Así, conocemos a Arthur desde sus primeras pruebas con el club de su localidad hasta que es fichado por el primer equipo y se convierte en profesional. Pronto comenzará a destacar y a acariciar ese éxito que tanto había ansiado. Una nueva vida que le permitirá forjar ese futuro alejado de la, según él, triste y limitada vida de sus padres, capaz de comprar todo lo que se le antoja y disfrutar de esa fama que tanto le ha costado conseguir. Hasta que su deslumbrante camino se cruza con el de la señora Hammond, viuda de un trabajador de su misma fábrica que perdió la vida en un accidente. Dispuesto a no gastarse demasiado dinero en una casa, decide vivir de alquiler en la de ella, pero ese cruce de vidas provocará una explosión en las aspiraciones del protagonista. Resulta que, al parecer, no puede conseguir todo lo que se propone.

A través del relato el autor enfrenta al lector al lado más cruel y frío de la realidad. Mientras encumbra a su protagonista de galones y caprichos, nos muestra a través de lo que cuenta y, especialmente, de lo que no cuenta, que la vida es mucho más que los halagos de este o aquel o que la fama forjada en el terreno de juego. Lo más curioso de la novela es que, pese a estar retratando una época, no acude a sesudas descripciones o continuas referencias.
Quizás por su alma de dramaturgo, el autor compone la novela de escenas más cercanas al costumbrismo, pero un costumbrismo austero, con diálogos sencillos pero cargados de emoción y sentido. Los puntos clave de la novela, aquellos sobre los que pilota toda la trama, son los diálogos entre la señora Hammond y el propio Arthur, momentos en los que Storey enfrenta dos formas muy distintas de entender la vida.
No se debe olvidar que los 60 fueron los años en los que se popularizó la expresión “irse de tiendas”, los años en los que la moda se apoderó de Inglaterra y tus posesiones comenzaban a definirte como individuo. Una sociedad en la que tener un Jaguar te hacía ser alguien (¿les suena?), y en la que el personaje de la señora Hammond se alza como el único asidero a la realidad, un ancla que es incapaz de echar para no dejarse llevar por ese torrente de fama y dinero en el que le envuelven las victorias deportivas.

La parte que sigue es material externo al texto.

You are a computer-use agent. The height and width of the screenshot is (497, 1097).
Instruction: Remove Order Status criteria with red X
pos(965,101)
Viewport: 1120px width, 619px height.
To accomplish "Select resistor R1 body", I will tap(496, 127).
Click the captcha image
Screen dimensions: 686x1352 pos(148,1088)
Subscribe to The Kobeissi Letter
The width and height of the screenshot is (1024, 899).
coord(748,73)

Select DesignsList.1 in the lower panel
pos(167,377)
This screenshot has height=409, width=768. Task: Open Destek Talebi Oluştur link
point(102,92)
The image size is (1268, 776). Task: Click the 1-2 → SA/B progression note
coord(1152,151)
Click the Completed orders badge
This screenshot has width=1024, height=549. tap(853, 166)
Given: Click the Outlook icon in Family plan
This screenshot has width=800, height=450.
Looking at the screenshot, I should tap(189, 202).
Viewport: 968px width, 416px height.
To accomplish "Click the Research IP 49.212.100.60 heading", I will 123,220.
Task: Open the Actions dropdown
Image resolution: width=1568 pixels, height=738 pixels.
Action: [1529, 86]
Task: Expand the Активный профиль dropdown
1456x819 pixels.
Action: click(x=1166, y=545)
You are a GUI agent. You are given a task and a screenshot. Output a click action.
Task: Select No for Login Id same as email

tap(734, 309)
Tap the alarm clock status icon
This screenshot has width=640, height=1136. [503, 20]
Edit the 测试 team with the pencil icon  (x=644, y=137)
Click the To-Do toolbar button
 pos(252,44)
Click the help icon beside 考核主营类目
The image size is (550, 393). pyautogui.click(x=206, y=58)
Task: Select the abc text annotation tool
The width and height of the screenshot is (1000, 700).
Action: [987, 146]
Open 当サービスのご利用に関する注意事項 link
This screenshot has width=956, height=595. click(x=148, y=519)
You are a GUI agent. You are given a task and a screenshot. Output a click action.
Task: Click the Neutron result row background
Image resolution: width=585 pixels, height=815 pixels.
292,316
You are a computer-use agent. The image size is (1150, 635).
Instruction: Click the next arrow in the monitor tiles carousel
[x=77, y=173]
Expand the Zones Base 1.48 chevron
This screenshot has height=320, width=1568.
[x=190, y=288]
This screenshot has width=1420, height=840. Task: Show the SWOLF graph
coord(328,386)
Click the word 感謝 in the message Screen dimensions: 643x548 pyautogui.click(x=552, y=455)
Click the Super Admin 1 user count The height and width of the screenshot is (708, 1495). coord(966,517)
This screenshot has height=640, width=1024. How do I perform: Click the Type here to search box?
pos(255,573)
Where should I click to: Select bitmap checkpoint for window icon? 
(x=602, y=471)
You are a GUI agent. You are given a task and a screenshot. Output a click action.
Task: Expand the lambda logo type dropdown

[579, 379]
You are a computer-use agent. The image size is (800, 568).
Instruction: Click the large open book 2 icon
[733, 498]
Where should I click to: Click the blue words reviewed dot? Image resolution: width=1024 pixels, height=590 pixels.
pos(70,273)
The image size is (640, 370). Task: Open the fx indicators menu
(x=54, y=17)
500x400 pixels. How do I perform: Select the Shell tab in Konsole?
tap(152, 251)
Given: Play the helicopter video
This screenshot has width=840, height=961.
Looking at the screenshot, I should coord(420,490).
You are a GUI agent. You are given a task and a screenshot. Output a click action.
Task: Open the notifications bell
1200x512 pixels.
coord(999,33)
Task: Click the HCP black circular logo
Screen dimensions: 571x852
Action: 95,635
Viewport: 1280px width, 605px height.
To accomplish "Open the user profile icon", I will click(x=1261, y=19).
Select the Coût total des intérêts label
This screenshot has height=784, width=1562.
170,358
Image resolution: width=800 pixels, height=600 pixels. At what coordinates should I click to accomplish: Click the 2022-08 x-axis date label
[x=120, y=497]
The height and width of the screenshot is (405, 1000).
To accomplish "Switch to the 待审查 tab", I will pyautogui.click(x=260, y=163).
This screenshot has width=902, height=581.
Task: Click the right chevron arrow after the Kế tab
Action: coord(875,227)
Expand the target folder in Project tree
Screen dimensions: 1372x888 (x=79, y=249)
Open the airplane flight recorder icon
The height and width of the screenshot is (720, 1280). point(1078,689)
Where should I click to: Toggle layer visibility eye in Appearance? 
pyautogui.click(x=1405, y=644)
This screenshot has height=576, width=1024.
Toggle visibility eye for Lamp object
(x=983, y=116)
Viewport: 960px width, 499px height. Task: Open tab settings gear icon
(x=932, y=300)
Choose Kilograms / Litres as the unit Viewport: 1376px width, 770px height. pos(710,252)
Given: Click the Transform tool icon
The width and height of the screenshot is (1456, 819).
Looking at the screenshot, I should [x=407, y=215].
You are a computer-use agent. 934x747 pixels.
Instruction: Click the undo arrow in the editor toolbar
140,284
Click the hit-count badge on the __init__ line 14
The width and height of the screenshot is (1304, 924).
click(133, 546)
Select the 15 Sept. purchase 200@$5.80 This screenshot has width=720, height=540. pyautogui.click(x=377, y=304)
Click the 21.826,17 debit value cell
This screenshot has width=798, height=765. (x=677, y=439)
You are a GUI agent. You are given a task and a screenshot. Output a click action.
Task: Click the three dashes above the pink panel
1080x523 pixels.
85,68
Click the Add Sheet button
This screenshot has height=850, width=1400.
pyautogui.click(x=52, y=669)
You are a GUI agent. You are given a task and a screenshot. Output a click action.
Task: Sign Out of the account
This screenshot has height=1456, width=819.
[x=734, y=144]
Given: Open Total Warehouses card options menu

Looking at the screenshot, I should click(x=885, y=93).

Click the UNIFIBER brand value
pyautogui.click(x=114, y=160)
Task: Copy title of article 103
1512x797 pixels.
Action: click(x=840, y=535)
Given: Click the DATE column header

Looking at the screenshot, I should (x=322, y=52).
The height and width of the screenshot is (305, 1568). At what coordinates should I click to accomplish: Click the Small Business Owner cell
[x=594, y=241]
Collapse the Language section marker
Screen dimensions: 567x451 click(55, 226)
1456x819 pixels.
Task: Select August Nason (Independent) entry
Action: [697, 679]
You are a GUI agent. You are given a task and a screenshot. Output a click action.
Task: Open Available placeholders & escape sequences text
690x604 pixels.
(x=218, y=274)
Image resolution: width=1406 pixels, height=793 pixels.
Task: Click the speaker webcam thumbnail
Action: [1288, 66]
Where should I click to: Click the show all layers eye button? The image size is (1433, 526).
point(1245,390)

Resulta brillante como el autor, a pesar de ese estilo austero antes mencionado, construye las escenas de una manera casi plástica, de forma que consigues sentir ese césped del campo, el sudor de los partidos, la sangre que brota de las narices al romperse, la dureza del juego y de la época. ¿Te convierte en alguien copar las portadas de los periódicos, o solo eres un peón en un juego de burgueses? La desubicación constante del protagonista, incapaz de entender quiénes son sus amigos y quiénes sus enemigos, borracho de éxito y a su vez tan solo, es el gran trasfondo de la historia.
Esa es la verdadera lucha, el verdadero partido que juega nuestro protagonista, un hijo de ferroviario que descubrirá que, aunque digan que la sociedad avanza, se moderniza y se adorna, siempre suele dejar atrás a los mismos. Una lección que con su propia tragedia tratará de explicarle una señora Hammond que permite al autor esbozar la pura crueldad de una vida que parece empeñada en cebarse con algunos.
Así, como si de un partido de rugby se tratase, la lectura de El ingenuo salvaje es una abstracción de la realidad, un viaje a otro lugar y a otra época a sabiendas de que el relato parece repetirse de nuevo. En el documental ‘El espíritu del 45’ de Ken Loach, un exminero explica que “al final el sueño se cumplirá y tomaremos el control de nuestras vidas”. Esa es la gran odisea de Arthur Machin y la de todos. Al final, siempre se trata de eso.